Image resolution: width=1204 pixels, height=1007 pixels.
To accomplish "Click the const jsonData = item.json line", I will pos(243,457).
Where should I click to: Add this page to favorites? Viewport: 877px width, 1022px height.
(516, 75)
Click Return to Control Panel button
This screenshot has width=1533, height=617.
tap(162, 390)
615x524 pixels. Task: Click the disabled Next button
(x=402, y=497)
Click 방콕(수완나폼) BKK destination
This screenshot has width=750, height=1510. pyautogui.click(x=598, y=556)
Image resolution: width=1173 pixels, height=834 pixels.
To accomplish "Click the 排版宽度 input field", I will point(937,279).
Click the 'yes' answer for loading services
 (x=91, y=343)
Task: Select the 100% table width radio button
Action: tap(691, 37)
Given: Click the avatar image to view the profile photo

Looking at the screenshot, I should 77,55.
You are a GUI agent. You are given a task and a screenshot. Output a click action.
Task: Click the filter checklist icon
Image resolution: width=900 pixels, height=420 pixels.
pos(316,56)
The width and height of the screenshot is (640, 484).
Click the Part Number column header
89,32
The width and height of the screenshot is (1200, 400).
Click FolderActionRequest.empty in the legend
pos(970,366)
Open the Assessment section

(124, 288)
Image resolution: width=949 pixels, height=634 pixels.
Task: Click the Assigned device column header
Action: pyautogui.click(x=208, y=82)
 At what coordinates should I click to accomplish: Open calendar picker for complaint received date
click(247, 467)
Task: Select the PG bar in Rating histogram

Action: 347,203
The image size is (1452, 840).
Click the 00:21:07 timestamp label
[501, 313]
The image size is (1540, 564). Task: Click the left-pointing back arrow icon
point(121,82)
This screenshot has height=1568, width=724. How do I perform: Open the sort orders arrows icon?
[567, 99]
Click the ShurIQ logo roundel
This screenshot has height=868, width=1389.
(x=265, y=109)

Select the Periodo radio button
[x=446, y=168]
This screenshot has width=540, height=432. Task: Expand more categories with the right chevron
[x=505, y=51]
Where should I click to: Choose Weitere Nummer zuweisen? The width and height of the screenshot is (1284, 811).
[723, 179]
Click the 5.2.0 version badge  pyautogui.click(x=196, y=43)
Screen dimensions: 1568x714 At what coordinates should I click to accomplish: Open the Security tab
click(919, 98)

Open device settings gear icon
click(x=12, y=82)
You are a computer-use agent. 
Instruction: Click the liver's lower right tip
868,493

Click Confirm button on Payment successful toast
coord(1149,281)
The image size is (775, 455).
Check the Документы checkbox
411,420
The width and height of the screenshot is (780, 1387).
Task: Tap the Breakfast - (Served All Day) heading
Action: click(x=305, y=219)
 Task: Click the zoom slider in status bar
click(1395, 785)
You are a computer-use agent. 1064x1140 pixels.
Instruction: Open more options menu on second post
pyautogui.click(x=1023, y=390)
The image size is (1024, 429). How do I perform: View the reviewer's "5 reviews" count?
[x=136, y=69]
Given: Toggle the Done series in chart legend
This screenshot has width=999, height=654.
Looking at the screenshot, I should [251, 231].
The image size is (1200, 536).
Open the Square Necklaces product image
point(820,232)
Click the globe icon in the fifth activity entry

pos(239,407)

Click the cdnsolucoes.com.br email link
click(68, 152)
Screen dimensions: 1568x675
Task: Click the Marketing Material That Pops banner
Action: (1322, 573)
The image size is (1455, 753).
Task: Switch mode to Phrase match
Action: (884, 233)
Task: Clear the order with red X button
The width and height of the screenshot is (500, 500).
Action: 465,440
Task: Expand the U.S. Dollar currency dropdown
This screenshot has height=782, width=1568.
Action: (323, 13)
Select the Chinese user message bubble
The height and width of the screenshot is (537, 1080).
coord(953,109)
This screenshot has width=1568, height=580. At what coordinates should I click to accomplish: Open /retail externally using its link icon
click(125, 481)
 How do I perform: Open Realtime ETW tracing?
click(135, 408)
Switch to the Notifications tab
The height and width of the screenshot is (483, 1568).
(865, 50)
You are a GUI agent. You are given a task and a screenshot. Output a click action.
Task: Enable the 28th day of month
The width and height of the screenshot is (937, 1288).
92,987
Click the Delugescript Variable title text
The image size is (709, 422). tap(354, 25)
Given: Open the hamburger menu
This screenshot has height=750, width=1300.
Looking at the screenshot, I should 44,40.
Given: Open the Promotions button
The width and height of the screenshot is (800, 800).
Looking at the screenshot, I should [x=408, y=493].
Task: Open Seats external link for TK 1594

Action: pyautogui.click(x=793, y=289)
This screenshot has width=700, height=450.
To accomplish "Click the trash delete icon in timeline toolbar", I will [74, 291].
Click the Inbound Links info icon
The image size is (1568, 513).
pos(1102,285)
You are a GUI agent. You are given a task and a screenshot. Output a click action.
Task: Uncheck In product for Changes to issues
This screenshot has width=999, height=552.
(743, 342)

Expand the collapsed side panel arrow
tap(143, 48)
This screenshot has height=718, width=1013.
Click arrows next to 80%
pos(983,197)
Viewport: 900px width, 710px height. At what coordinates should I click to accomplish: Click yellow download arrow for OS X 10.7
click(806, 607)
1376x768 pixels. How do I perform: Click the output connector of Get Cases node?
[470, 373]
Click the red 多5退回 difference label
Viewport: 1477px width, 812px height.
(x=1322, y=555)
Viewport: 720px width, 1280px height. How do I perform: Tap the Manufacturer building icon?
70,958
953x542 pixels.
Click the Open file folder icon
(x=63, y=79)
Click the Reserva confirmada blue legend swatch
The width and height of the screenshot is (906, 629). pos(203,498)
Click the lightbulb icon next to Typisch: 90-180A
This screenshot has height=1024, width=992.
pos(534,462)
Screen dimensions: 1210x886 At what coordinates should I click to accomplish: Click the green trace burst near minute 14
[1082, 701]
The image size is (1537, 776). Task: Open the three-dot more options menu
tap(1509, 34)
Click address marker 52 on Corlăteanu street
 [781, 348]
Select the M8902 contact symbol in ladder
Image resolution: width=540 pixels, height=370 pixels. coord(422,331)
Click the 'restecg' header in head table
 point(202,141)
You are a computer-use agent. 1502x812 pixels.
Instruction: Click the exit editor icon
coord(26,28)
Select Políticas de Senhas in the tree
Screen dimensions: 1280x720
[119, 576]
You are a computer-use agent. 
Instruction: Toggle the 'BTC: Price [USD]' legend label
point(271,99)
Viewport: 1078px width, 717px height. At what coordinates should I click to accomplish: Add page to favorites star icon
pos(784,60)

───

▶ _Assignment_: Among the lines above, find the ones containing "computer" and copy them.

▶ _Solution below_:
You are a computer-use agent. 
You are a computer-use agent. 1064x1140 pixels.
You are a computer-use agent. 1502x812 pixels.
You are a computer-use agent. 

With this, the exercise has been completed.